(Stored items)
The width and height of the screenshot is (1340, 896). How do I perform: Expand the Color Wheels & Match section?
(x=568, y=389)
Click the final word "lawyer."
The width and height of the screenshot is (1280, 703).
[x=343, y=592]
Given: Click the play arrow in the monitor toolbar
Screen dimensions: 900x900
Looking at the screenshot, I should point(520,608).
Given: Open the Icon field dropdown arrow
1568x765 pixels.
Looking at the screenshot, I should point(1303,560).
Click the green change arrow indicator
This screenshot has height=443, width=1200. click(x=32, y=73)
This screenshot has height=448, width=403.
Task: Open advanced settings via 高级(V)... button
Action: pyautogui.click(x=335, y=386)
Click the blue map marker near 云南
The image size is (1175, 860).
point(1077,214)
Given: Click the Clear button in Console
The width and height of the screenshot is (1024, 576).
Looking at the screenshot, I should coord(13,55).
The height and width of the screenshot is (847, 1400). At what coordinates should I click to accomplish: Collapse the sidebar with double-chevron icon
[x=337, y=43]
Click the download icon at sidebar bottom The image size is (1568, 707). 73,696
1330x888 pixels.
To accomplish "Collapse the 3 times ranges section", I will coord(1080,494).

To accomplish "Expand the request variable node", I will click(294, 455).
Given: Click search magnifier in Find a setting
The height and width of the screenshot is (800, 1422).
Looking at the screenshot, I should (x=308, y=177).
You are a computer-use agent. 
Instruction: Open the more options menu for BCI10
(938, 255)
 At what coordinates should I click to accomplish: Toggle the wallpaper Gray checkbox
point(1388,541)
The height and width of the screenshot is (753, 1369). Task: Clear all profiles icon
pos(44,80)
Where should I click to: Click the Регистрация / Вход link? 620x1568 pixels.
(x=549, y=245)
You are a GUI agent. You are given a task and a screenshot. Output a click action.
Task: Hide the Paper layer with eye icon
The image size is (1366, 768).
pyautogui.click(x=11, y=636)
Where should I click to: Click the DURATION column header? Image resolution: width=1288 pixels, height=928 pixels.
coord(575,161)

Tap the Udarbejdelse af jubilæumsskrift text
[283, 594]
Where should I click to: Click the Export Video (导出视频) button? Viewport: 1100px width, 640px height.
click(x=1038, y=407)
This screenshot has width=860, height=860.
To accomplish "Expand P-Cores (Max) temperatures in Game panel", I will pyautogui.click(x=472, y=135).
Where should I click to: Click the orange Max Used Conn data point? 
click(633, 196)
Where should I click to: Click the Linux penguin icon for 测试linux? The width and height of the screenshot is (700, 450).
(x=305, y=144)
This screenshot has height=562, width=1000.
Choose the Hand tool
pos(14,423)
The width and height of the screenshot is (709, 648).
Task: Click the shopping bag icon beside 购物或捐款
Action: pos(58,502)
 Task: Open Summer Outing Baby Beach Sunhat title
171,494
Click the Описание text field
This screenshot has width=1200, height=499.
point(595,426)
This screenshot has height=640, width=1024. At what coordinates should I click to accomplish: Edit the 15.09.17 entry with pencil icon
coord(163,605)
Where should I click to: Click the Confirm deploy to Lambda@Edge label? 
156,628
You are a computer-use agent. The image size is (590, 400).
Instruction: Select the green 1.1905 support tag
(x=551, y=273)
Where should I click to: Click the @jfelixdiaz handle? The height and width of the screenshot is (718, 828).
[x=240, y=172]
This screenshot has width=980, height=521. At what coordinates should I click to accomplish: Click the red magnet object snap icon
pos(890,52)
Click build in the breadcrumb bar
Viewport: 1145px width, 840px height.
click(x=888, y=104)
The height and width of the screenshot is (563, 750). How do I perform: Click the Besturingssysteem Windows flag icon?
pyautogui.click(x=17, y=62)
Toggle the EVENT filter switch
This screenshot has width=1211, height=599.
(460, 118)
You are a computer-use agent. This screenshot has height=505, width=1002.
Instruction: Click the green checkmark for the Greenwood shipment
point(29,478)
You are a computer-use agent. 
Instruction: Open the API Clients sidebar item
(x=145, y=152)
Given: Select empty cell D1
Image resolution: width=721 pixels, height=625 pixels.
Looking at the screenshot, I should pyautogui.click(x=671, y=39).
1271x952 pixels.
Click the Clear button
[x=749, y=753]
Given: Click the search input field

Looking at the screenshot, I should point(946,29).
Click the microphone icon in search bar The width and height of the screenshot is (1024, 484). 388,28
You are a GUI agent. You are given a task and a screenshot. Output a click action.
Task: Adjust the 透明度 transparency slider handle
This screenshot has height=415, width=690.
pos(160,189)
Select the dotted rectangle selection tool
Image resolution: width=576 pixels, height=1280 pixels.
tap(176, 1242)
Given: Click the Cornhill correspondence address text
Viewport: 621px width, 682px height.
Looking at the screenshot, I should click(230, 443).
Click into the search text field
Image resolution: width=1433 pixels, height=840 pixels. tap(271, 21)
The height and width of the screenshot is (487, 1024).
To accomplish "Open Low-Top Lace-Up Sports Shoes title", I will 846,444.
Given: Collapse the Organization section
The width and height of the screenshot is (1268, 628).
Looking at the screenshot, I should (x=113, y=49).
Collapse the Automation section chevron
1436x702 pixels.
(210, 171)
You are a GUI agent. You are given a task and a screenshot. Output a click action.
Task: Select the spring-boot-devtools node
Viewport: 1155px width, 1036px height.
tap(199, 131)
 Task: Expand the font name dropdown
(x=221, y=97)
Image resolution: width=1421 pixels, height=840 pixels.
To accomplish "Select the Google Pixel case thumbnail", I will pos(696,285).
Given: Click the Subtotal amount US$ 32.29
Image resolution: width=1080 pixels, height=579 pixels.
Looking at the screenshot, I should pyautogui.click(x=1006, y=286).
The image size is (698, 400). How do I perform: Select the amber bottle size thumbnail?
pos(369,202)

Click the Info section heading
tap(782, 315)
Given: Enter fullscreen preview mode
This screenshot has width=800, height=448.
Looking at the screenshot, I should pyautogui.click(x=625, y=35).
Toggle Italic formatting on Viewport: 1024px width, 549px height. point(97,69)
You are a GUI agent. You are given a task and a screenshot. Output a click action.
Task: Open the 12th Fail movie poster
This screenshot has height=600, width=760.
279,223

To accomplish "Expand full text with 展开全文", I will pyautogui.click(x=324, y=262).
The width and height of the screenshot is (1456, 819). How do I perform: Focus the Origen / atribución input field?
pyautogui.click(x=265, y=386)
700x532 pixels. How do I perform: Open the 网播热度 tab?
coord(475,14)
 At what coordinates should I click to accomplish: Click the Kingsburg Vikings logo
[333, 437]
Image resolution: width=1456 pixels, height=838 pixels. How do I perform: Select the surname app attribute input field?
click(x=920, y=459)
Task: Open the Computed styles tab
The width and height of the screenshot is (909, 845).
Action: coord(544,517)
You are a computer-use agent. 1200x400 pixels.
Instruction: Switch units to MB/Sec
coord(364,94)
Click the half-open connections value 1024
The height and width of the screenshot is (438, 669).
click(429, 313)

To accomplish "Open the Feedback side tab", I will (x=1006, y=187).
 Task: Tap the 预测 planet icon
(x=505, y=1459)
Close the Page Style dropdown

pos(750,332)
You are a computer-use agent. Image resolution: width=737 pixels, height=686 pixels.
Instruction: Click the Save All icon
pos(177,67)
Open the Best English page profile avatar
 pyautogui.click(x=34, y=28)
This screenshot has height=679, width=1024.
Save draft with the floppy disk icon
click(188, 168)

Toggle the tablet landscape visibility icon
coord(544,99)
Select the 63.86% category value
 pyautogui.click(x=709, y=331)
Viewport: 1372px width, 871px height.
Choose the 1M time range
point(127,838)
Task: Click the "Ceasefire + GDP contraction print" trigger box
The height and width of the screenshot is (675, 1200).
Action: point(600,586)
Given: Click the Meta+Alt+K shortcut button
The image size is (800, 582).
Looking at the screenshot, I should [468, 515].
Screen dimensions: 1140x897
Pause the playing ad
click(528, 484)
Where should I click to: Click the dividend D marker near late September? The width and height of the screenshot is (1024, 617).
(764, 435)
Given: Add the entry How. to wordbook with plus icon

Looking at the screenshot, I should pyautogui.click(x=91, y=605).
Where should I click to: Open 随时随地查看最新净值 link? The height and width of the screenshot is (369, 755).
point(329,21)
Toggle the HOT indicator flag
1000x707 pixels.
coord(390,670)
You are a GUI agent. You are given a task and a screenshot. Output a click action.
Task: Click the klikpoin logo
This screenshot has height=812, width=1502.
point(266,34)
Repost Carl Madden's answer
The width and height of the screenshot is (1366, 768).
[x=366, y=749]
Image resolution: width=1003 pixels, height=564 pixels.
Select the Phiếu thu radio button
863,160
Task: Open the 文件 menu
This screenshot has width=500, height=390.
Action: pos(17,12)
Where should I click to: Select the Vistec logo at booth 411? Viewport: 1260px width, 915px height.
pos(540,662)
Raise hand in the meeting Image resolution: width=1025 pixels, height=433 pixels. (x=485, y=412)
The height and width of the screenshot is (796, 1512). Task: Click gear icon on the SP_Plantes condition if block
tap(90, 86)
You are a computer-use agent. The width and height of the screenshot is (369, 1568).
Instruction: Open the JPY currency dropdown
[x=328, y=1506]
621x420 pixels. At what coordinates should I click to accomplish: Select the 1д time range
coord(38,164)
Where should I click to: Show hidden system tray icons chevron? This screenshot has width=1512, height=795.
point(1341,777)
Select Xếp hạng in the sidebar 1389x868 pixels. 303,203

• **Task instructions**
Reproduce only the lines above, starting at the line with "Task: Expand the font name dropdown" and ending at the line with "Given: Enter fullscreen preview mode", exactly as written.

• **Result of the exercise**
 Task: Expand the font name dropdown
(x=221, y=97)
Image resolution: width=1421 pixels, height=840 pixels.
To accomplish "Select the Google Pixel case thumbnail", I will pos(696,285).
Given: Click the Subtotal amount US$ 32.29
Image resolution: width=1080 pixels, height=579 pixels.
Looking at the screenshot, I should pyautogui.click(x=1006, y=286).
The image size is (698, 400). How do I perform: Select the amber bottle size thumbnail?
pos(369,202)

Click the Info section heading
tap(782, 315)
Given: Enter fullscreen preview mode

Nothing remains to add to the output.